Correspondingly, production is on the up.
Expert, Professor Gift Mugano called on Government to further refine its policies to stimulate production and ensure long term price stability.
Said Prof Mugano: “Government recently introduced the Pfumvudza programme in Agriculture, which is a very noble programme.
“If articulated well, the programme will indeed ramp up production in the agriculture sector, for instance, production of soyabean means an increase in the production of cooking oil, production of cereals and this will save a lot of foreign currency.
“This will lead to the right pricing regime and availability of the product and stop foreign currency leakages. We need aggressive manufacturing and industrial policies that will see production of goods at a large scale and ultimately lead to exports.”
Industry has welcomed the foreign exchange auction, which has offered them a ready and stable market to secure forex.
Confederation of Zimbabwe Industries (CZI) president Mr Henry Ruzvidzo said the supply consistency at the auction system has created confidence for sustained stability of prices.
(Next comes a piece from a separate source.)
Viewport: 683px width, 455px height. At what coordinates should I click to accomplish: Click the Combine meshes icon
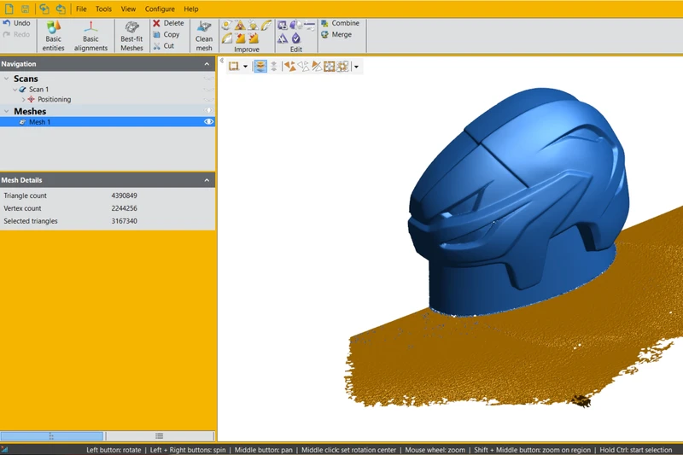tap(324, 23)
“The auction system does appear to have resulted in sustained stability of the macro environment,” said Mr Ruzvidzo.
“Inflation has slowed down significantly, a very welcome development.
“Businesses are managing to secure foreign currency for raw materials and other requirements from the auction, a very desirable state of affairs.
“Some fine-tuning on pre-qualification to participate at the auction is, however, necessary to ensure equitable access by industry players.
“The consistent supply of foreign currency to the auction so far is creating confidence which is needed for sustained stability.”
The CZI president said whilst lowering of prices is a possibility, what is more important is stability which helps establish equilibrium as earnings catch up with prices of goods.
Confederation of Zimbabwe Retailers (CZR) president Denford Mutashu said the auction system has helped smaller enterprises access foreign exchange, leading to increased production.
“Before the auction system, only big corporates would access foreign currency which meant production was low,” said Mr Mutashu.
“However, we are now witnessing even small companies accessing foreign currency which has helped with production.
“We need to support the productive sector and have in place production policies that stimulate manufacturing. This will help with price stabilisation and product availability in the long run.”